■ **Task to carry out**: From the comment thread on internationalized domain names in KDE, output word for word the passage that begins with the words "by Thiago Macieira" and ends with "like doing so.".

■ **Given text**:

────────────────────

And how is the support for these new URL's in other KDE applications? I mean, it's nice that the website can be reached, but can I also reach it's webmaster using KMail? Can I read their newsgroups in KNode?
What kind of changes does this need?

by Marc Mutz (not verified)

As for the SMTP kioslave, that one should be IDNA-ready for months now.
Note, however, that IDNA is not about localized mail addresses. Those are currently in the prcesss of being discussed in the IETF. Search for "IMAA".

To answer your question: Yes, you can send mail to [email protected], but not to @normaldomain.org.

Marc

by Thiago Macieira (not verified)

That depends if the application doesn't do anything funny with its URLs. The support is inside KURL and our DNS lookup functions. As long as the application doesn't try to do the lookup by itself and as long as it keeps the URL in Unicode, there should be no problems.

Of course, some protocols like SMTP and HTTP require the hostname being accessed to be transmitted over the wire. That's a protocol-specific implementation and has to be checked on case-by-case basis. HTTP and SMTP send the Punycode-encoded hostname, but other protocols could just send it in UTF-8 if they felt like doing so.

And while kio_smtp has been made working and I believe the other ioslaves are good to go, I'm not sure about KMail itself. I mean, it wouldn't stop you, but it's certainly nicer to see the properly decoded domain name in the KMail/KNode panes than the ugly Punycode domains.

by me (not verified)

it seems ie supports this, too, at least mine does.

part from that, is there a place where you can already register .com and .de-domains with those special characters?

by Olaf Jan Schmidt (not verified)

Currently you can't register such .de domains, see http://www.denic.de/doc/faq/domainregistrierung.en.html#r0011

by Anonymous (not verified)

I was pleasently surprised that KDE has only a run-time dependency on libidn for this feature.

by rjw (not verified)

Will khtml support xslt? Its actually coming into use on a few sites now. Its not going to go away....

Also, will ksvg be integrated into khtml ( by a plugin if DOM handlers can be dynamically registered ? ) for inline svg?

by Iuri Fiedoruk (not verified)

If your site isn't only for the audience of your country, most people will have problem to get on your site (I'm talking about win-users that don't even know what is a character map).

But anyway I think it's nice because most of navigation those days is by links (and not like the old days when I wrote urls on my journal) so it should not be a big problem, and for brazilian sites it would be a welcome news being able to create urls like: http://www.ação.com.br/

Reguards.

by Bert (not verified)

What I also like is what FFII.org does with internationalization.

────────────────────

Saved data
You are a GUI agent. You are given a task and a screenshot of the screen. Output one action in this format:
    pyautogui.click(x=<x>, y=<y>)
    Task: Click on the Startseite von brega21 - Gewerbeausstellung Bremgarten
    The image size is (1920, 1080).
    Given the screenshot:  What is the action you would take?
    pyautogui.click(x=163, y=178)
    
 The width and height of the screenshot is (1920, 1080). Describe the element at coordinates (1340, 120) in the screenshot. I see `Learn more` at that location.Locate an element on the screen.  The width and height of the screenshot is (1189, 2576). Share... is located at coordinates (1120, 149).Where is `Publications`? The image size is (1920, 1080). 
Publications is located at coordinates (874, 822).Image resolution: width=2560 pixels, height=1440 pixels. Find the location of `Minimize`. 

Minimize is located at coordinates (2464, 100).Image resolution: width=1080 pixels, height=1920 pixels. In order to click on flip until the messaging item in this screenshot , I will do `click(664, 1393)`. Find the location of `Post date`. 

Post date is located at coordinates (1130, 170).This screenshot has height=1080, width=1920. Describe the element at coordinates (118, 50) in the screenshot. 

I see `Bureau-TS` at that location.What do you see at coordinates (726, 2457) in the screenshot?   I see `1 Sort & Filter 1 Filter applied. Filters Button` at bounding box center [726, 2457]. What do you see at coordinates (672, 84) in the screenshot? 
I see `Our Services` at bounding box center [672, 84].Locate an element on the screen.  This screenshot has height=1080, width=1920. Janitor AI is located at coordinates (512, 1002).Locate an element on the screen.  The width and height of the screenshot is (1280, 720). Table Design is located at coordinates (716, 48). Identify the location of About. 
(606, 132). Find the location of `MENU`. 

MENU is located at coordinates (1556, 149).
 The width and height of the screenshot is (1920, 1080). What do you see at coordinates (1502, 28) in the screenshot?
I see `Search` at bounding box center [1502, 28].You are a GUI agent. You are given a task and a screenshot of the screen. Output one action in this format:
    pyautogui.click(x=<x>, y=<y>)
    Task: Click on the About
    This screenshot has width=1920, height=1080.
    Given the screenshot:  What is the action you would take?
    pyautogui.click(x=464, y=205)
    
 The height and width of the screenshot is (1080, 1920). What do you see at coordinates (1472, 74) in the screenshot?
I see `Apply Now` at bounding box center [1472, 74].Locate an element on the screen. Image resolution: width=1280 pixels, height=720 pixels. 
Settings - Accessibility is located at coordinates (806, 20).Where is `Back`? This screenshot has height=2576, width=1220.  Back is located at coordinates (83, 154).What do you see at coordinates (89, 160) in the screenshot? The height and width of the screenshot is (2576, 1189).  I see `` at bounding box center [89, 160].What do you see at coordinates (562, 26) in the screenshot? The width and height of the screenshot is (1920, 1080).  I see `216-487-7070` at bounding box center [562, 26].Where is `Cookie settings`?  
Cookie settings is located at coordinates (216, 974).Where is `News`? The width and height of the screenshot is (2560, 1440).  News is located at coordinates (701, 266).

────────────────────

■ **Task output**:
by Thiago Macieira (not verified)

That depends if the application doesn't do anything funny with its URLs. The support is inside KURL and our DNS lookup functions. As long as the application doesn't try to do the lookup by itself and as long as it keeps the URL in Unicode, there should be no problems.

Of course, some protocols like SMTP and HTTP require the hostname being accessed to be transmitted over the wire. That's a protocol-specific implementation and has to be checked on case-by-case basis. HTTP and SMTP send the Punycode-encoded hostname, but other protocols could just send it in UTF-8 if they felt like doing so.